Computer-Generated Animation:  During my time at Georgia Tech, I started collaborating with computer scientists on rapidly efficient physically-based models for animation of various fluid flows. Working with GT CoC faculty Greg Turk and Irfan Essa, graduate students Mark Carlson, Nipun Kwatra, Huamin Wang and Chris Wojtan, and undergraduate student Nathan Bell, our collaborations included simulations of melting, efficient coupling of rigid bodies and fluids (image on left), granular flows, various fluid-boundary interactions, controlled cloth animations, and virtual rheoscopic visualization of flows. Associated videos are available for download, linked from the publications pages. An NSF Mathematical Sciences Priority Area grant supported Profs. Mucha and Turk to further expand the techniques and applications of such simulations for scientific investigation and visualization of flows at and near interfaces.
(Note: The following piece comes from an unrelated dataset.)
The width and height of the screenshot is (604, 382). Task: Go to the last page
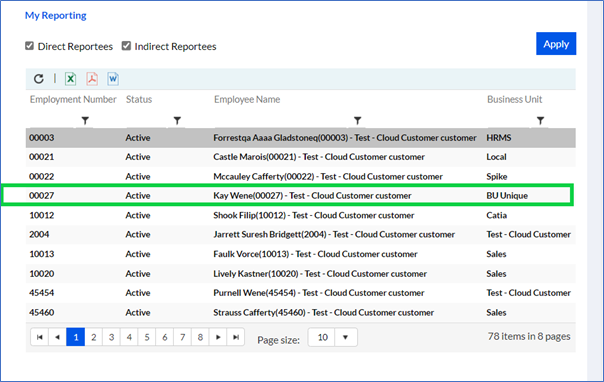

Suspensions, Sedimentation, & Fluid-Solid Interactions:  My graduate, postdoctoral, and early faculty research included study of the fluid dynamics of solid particles suspended in fluids (liquids or gases), with special interest in sedimentation at small Reynolds numbers, that is, small, slow, or highly viscous flows. Part of this work was been aimed at understanding fluctuations in sedimentation, visualized as swirls in the image on the left, the underlying density and velocity fluctuations of which are important to characterize properly for accurate modeling of the macroscopic transport of the sedimenting particles. These investigations led me to a broader interest in simulation of microscopic and macroscopic models of various interacting particle systems, especially where they have direct applications to the physical, biological, or social sciences. The main goal throughout is to find simplified or reduced models and simulations to determine the properties or make meaningful visualizations of various systems and phenomena. More information is available in our group publications.